Required task: Put every line of the items below into a numbered list, omitting any blank lines.

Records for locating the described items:
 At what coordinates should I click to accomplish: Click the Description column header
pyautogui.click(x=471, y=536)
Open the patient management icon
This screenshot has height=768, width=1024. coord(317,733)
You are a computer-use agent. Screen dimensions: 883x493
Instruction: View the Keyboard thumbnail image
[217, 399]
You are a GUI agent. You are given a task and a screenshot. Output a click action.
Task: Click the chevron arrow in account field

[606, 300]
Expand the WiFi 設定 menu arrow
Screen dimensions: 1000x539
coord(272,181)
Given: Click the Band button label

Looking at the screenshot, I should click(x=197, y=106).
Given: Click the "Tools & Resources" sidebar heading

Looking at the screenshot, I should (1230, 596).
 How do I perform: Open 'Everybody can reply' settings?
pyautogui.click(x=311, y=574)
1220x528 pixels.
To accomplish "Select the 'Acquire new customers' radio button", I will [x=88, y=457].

Problem solution:
1.  At what coordinates should I click to accomplish: Click the Description column header
2. pyautogui.click(x=471, y=536)
3. Open the patient management icon
4. This screenshot has height=768, width=1024. coord(317,733)
5. You are a computer-use agent. Screen dimensions: 883x493
6. Instruction: View the Keyboard thumbnail image
7. [217, 399]
8. You are a GUI agent. You are given a task and a screenshot. Output a click action.
9. Task: Click the chevron arrow in account field
10. [606, 300]
11. Expand the WiFi 設定 menu arrow
12. Screen dimensions: 1000x539
13. coord(272,181)
14. Given: Click the Band button label
15. Looking at the screenshot, I should click(x=197, y=106).
16. Given: Click the "Tools & Resources" sidebar heading
17. Looking at the screenshot, I should (1230, 596).
18.  How do I perform: Open 'Everybody can reply' settings?
19. pyautogui.click(x=311, y=574)
20. 1220x528 pixels.
21. To accomplish "Select the 'Acquire new customers' radio button", I will [x=88, y=457].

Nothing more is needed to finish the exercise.